At the heart of DAMN is our LLM Router, the DAMN Controller — a decision algorithm designed to seamlessly manage and route conversations to the most appropriate model. Given a set of conversations C, the controller maps them to a latent "feature space," tokenizes them, and determines the best "model space" to activate. In simple terms, it matches the problem to the perfect problem-solver — no wasted computation, no unnecessary complexity.
Instead of relying on one massive, monolithic model, DAMN taps into a network of specialized experts.

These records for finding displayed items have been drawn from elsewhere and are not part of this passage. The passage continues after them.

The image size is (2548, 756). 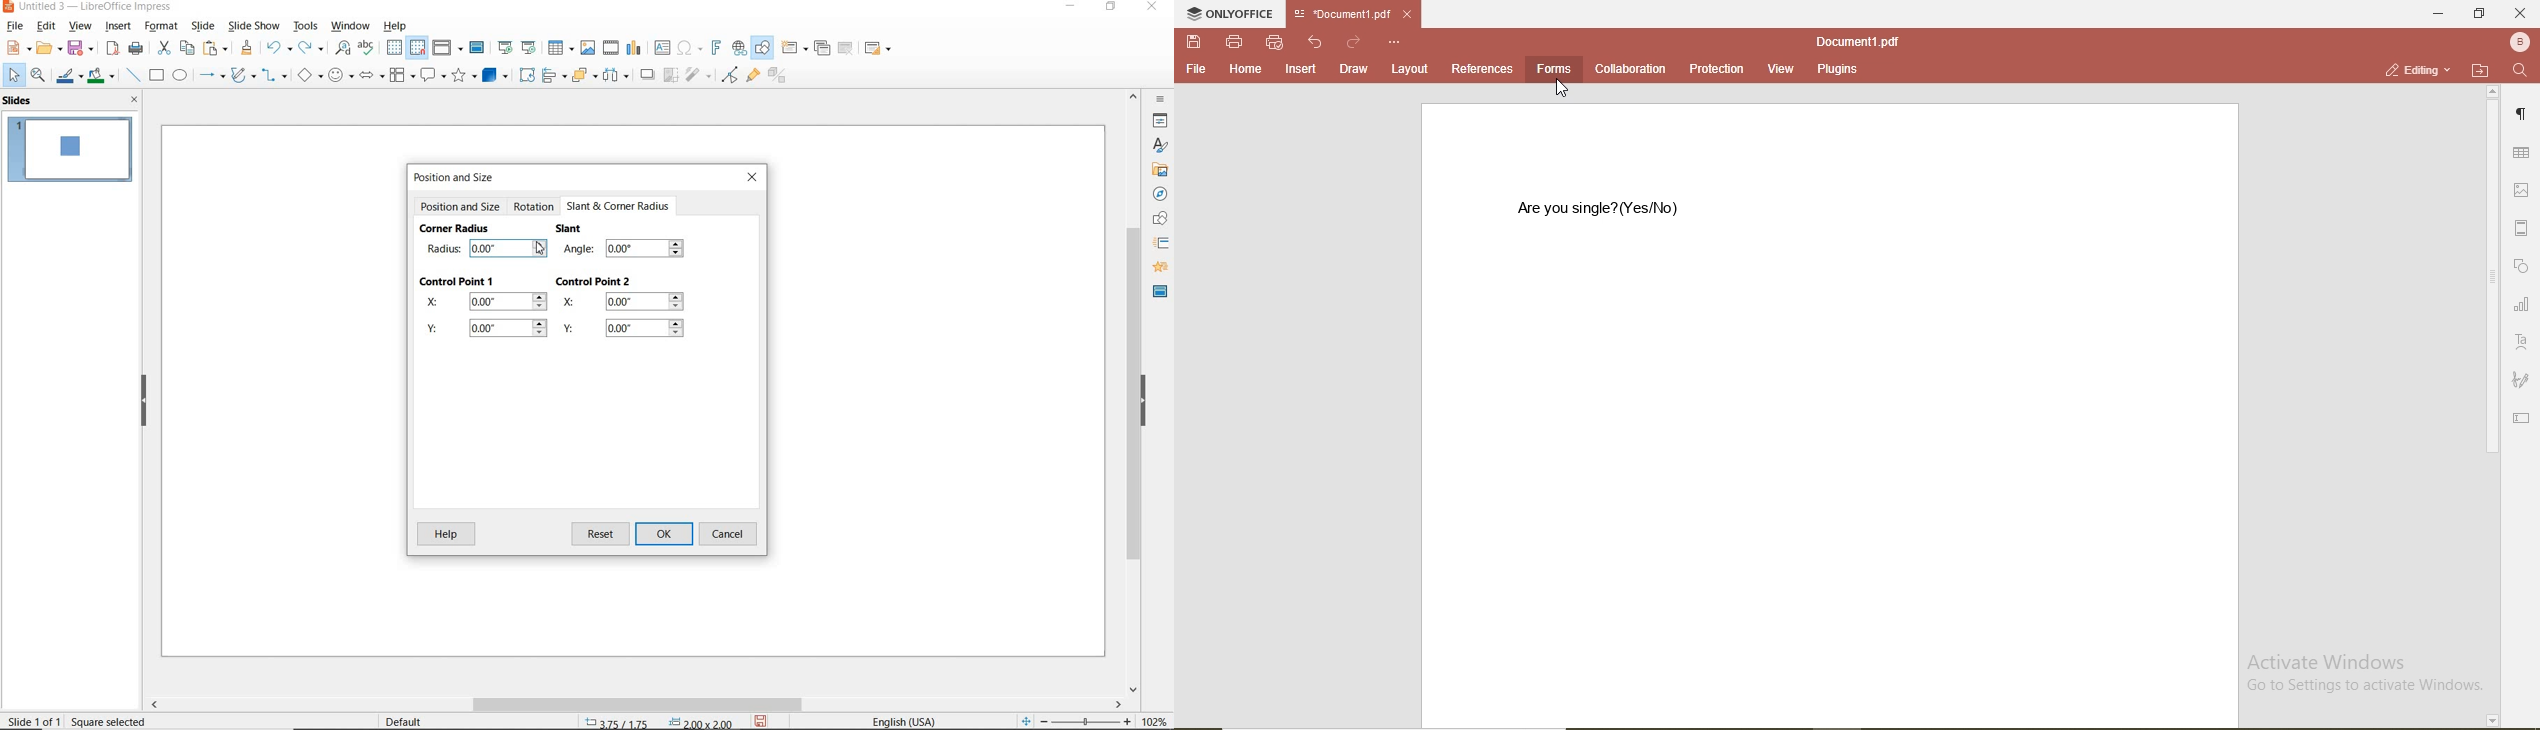 I want to click on slides, so click(x=20, y=101).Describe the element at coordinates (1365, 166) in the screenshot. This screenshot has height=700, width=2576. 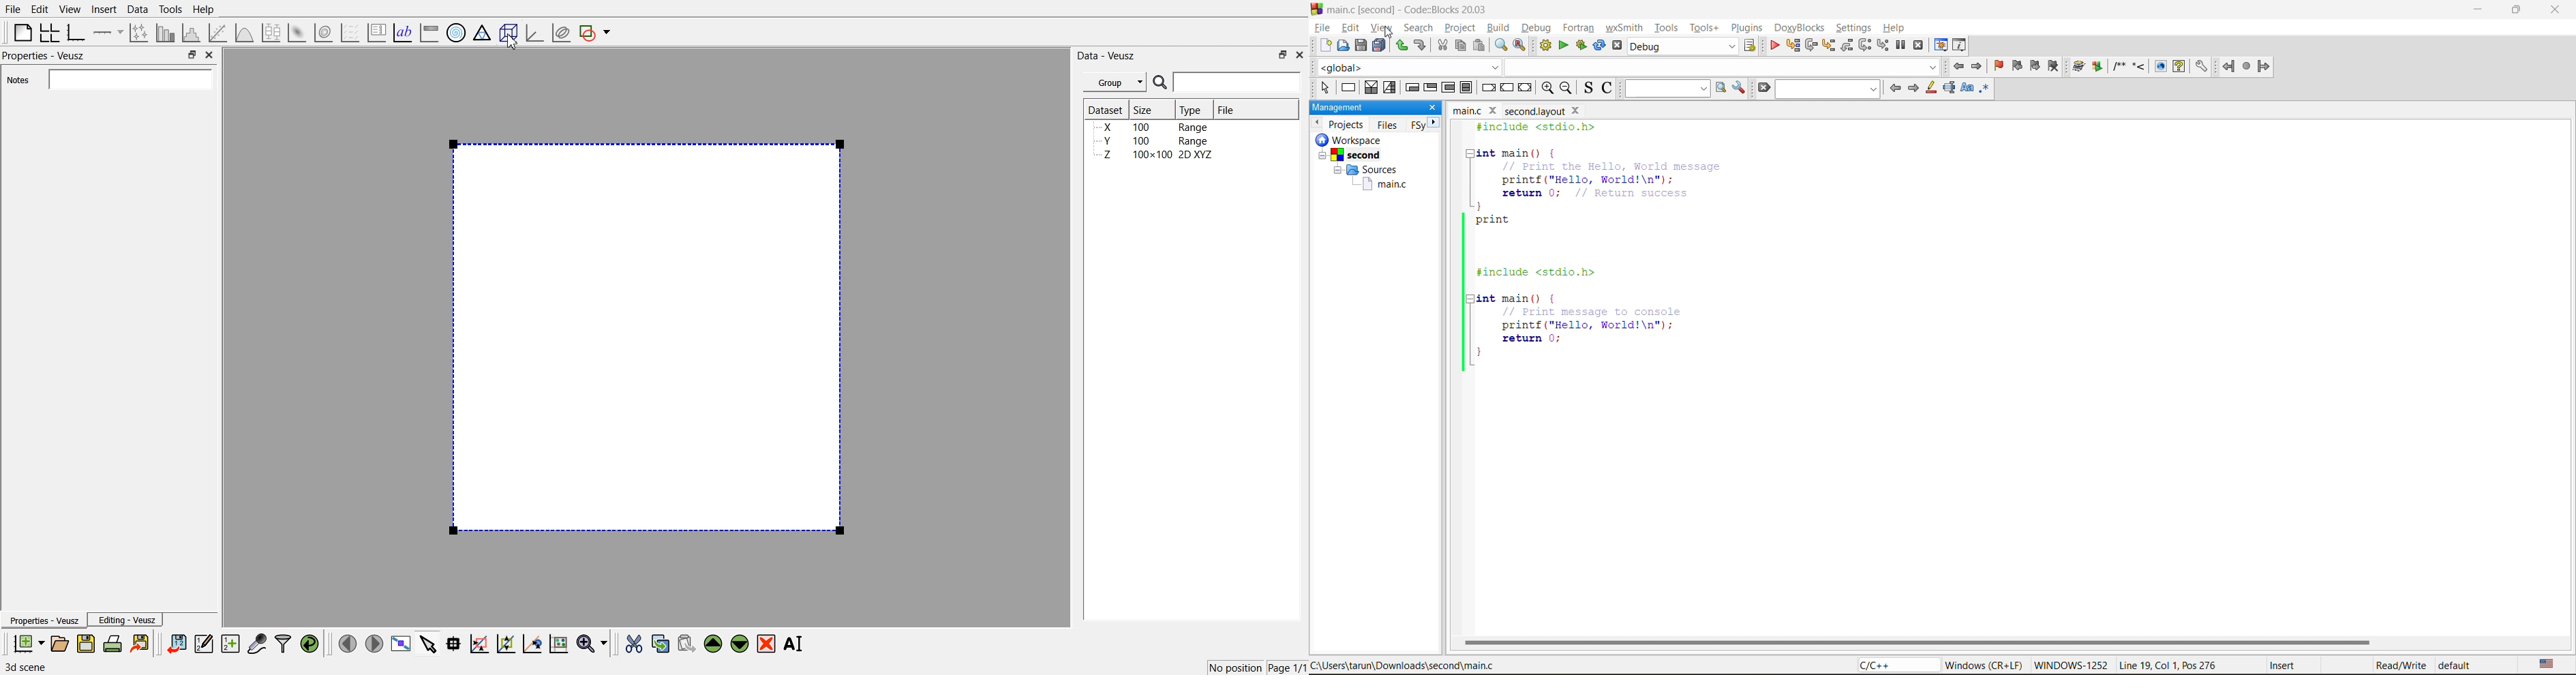
I see `workspace info` at that location.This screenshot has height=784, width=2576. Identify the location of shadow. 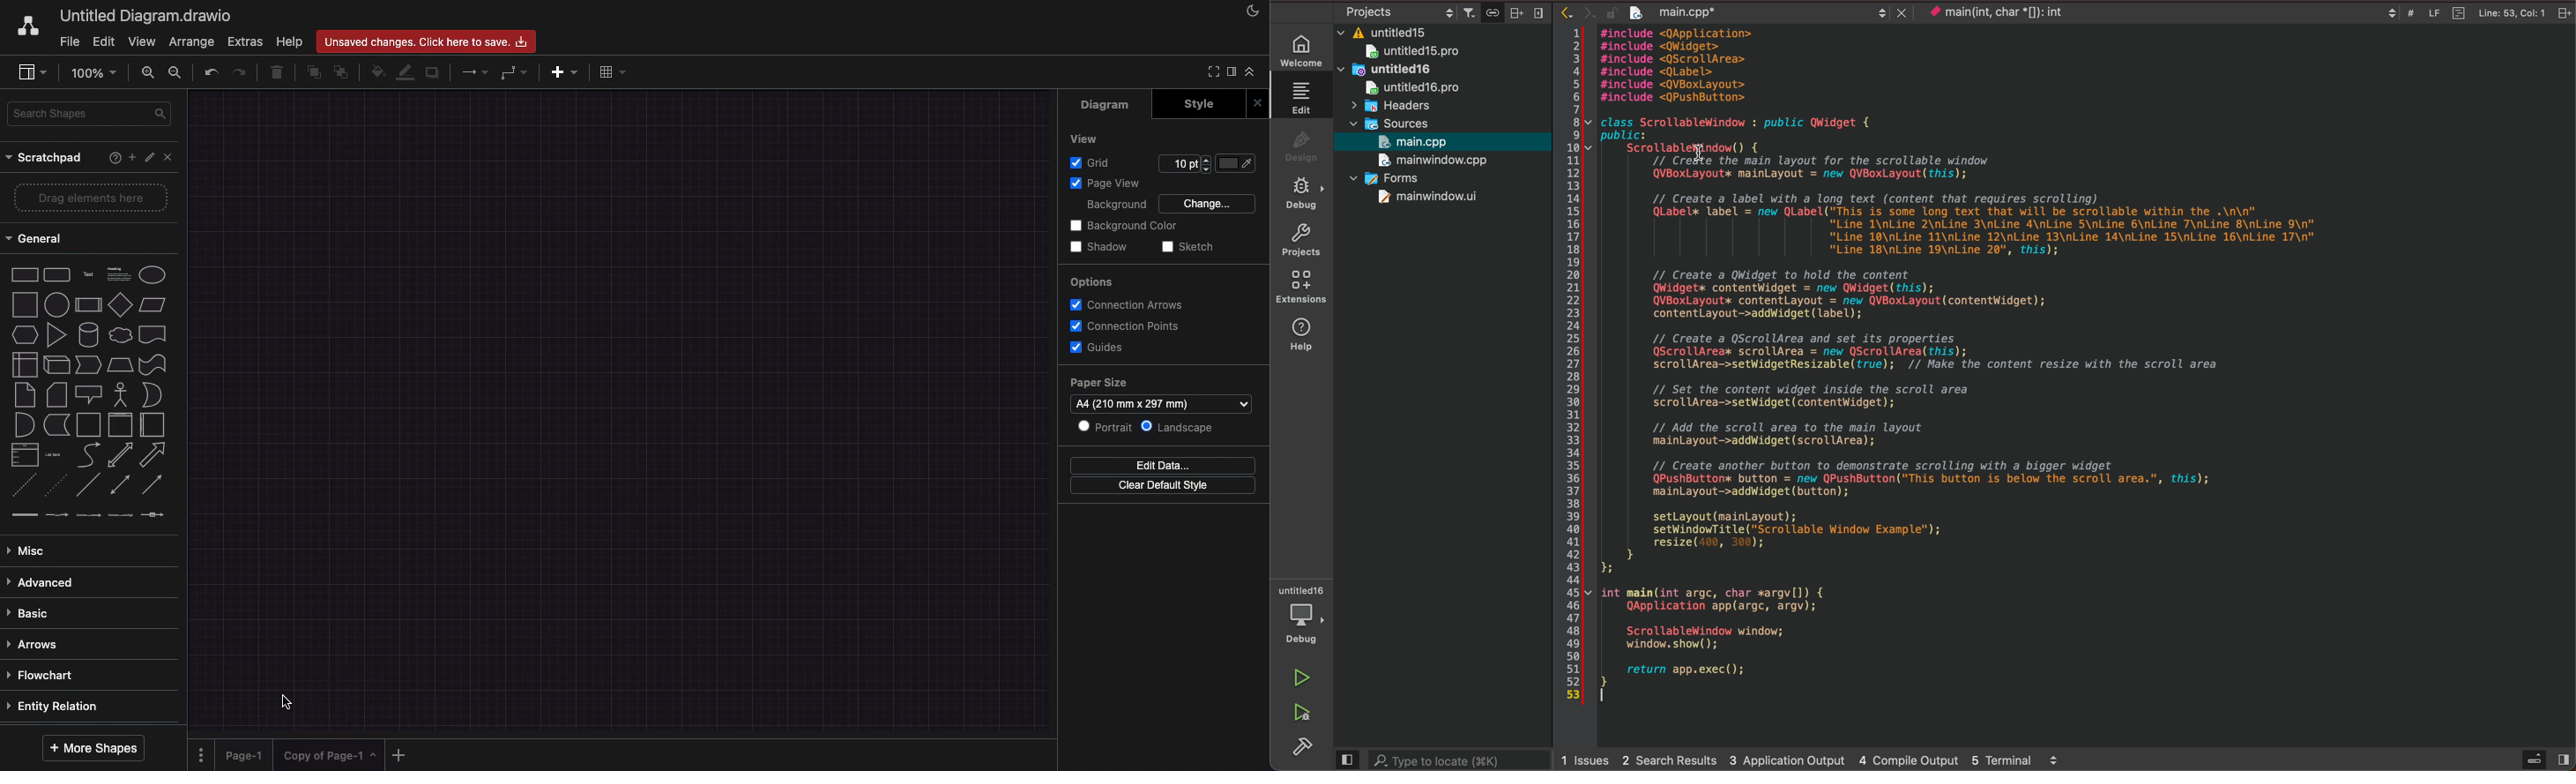
(433, 74).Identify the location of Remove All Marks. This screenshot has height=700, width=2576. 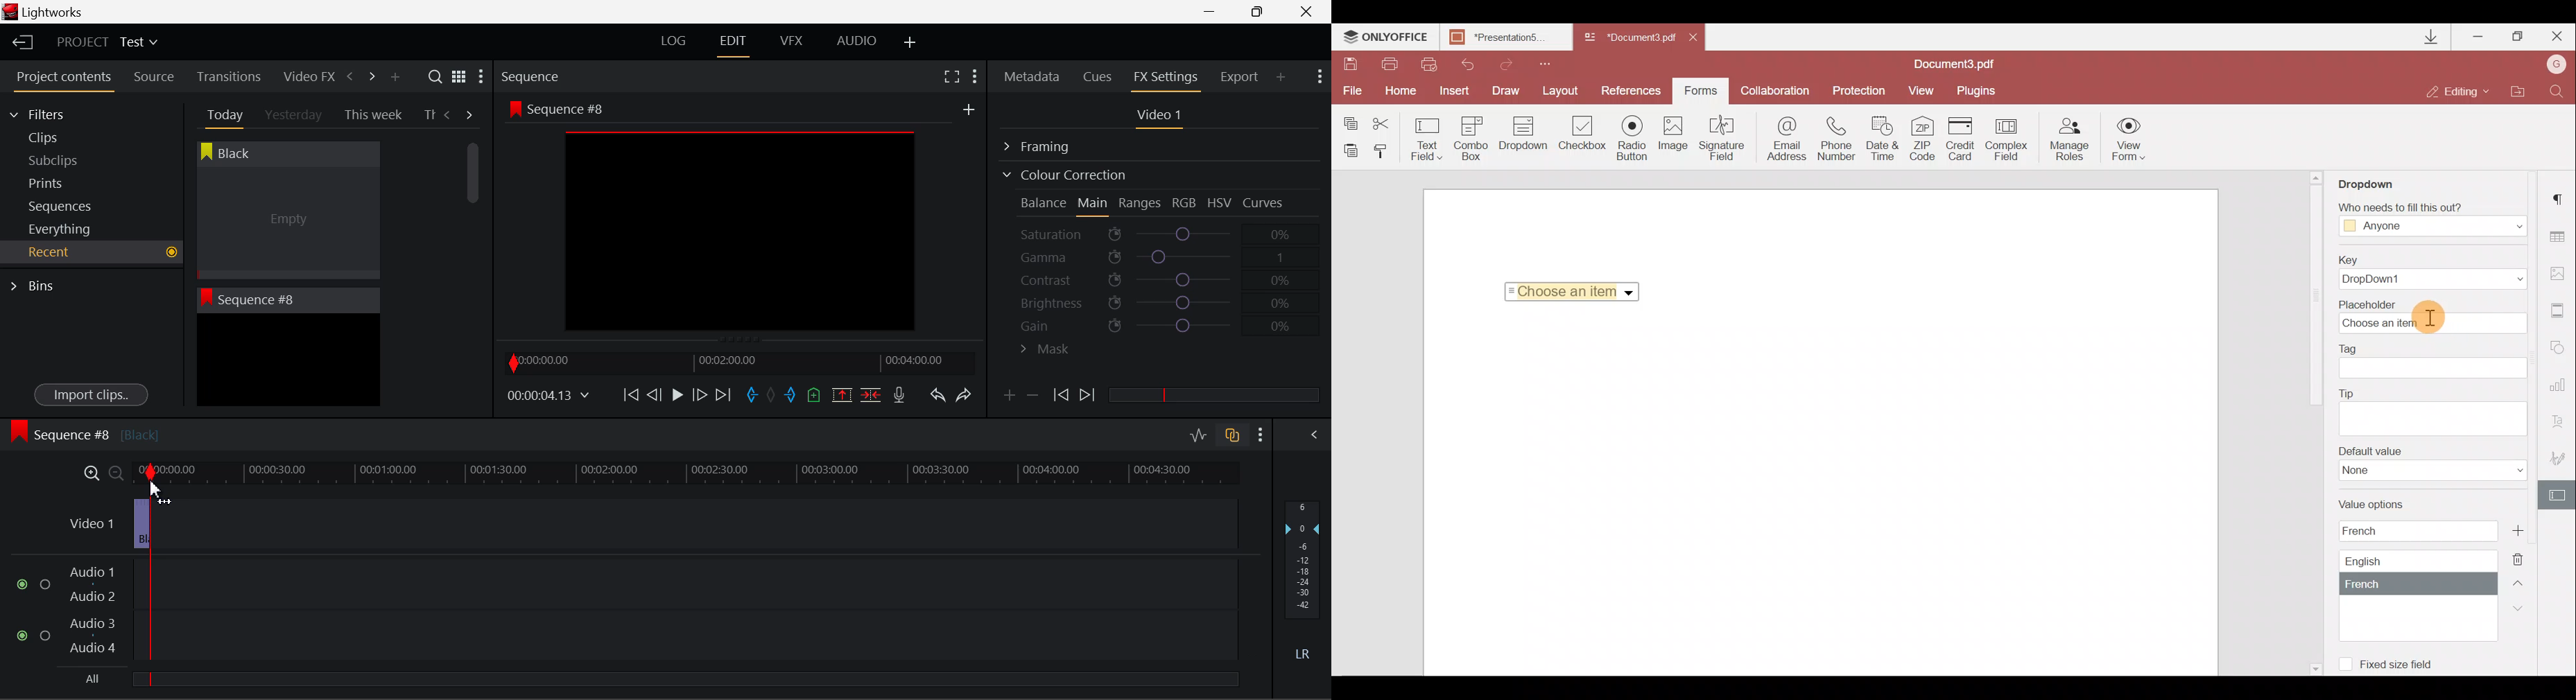
(772, 396).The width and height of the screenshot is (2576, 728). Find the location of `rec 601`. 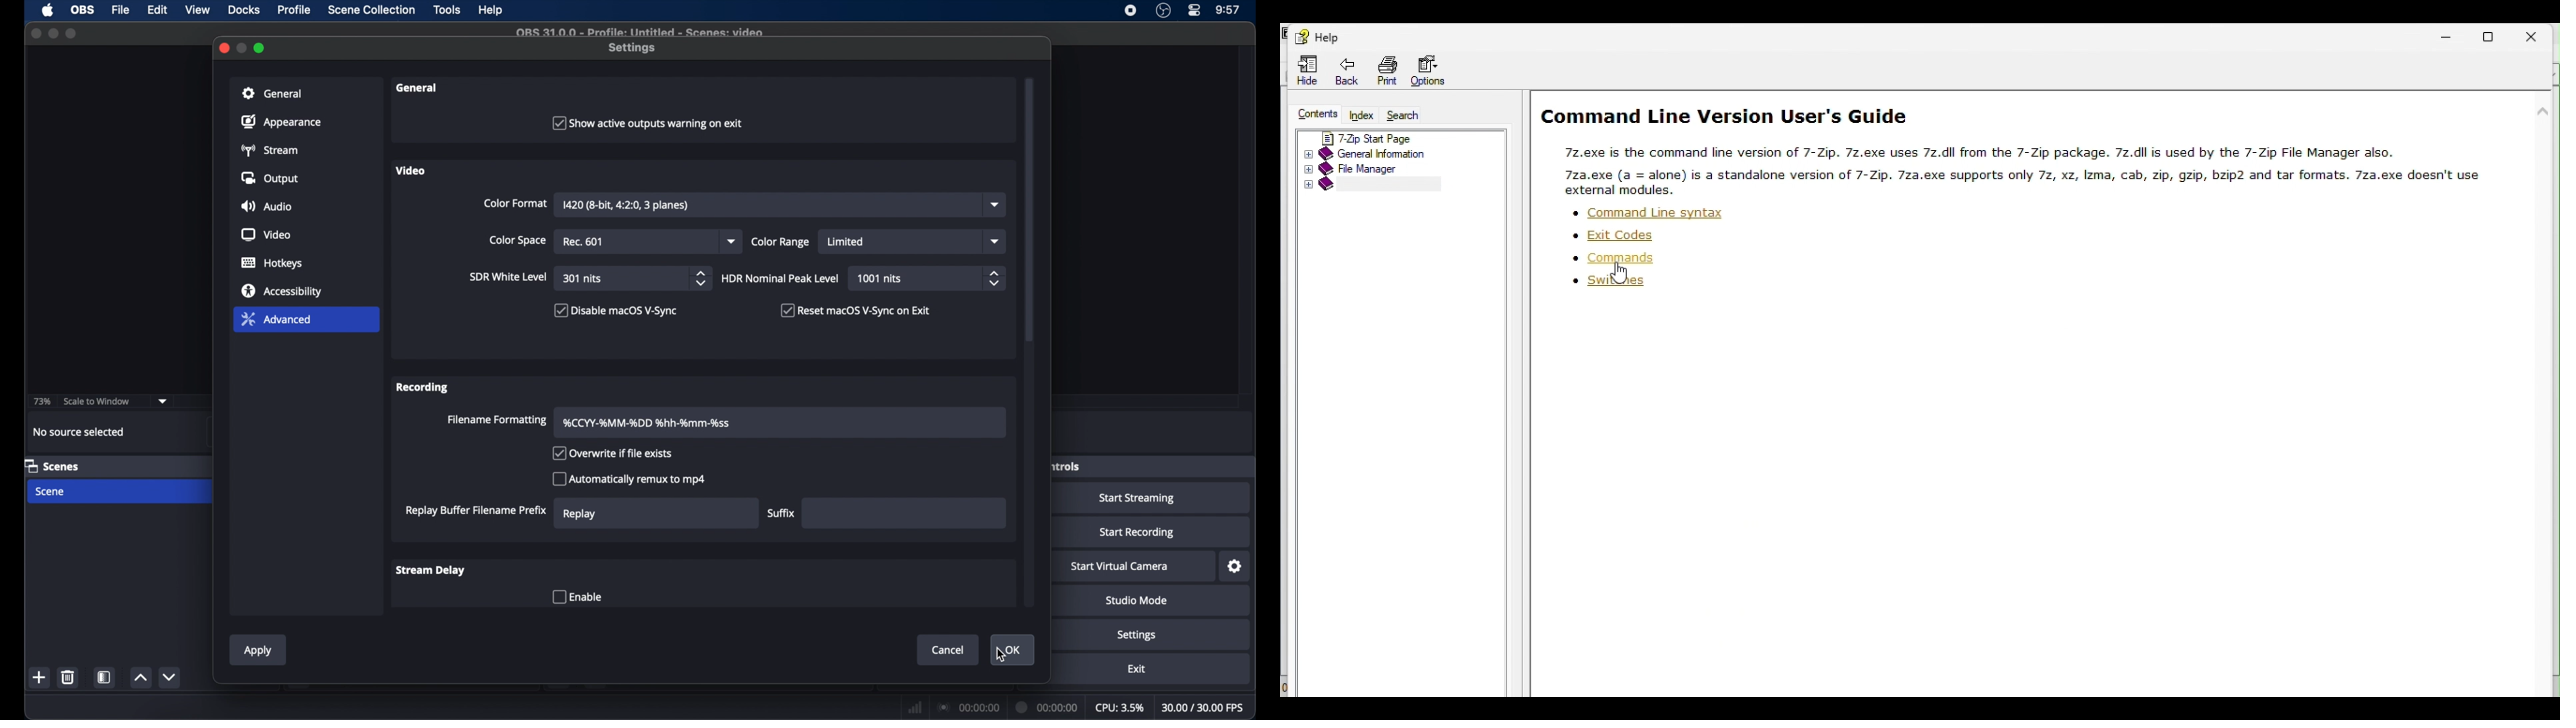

This results in faster response times, lower costs, and models that are better suited to specific tasks. It's like having a whole team of AI experts on standby, each ready to jump in when their specialty is needed.
We also leverage Reinforcement Learning from Human Feedback (RLHF), as outlined by OpenAI’s landmark paper. While OpenAI uses this process to train single, massive models, we apply it to optimize selection within our MoE framework. Our models improve continuously through a three-stage process:
Supervised Fine-Tuning (SFT) — Prepares a model with initial performance.
Reward Model (RM) Training — Creates a feedback loop to measure success.
Reinforcement Learning (PPO) — Optimizes models using feedback from the RM, ensuring every update makes the system sharper and more efficient.
Model Ensembling & Blending
Why settle for one perspective when you can harness the power of many? Our approach to Model Ensembling & Blending brings together the strengths of multiple smaller base models, combining their unique insights into a single, unified powerhouse. This synergy not only enhances predictive accuracy but also rivals — and often surpasses — the performance of much larger, resource-intensive models. By leveraging this technique, we achieve smarter, faster, and more cost-efficient AI solutions without compromising on quality or scale.
We will reveal more details regarding our technology over time.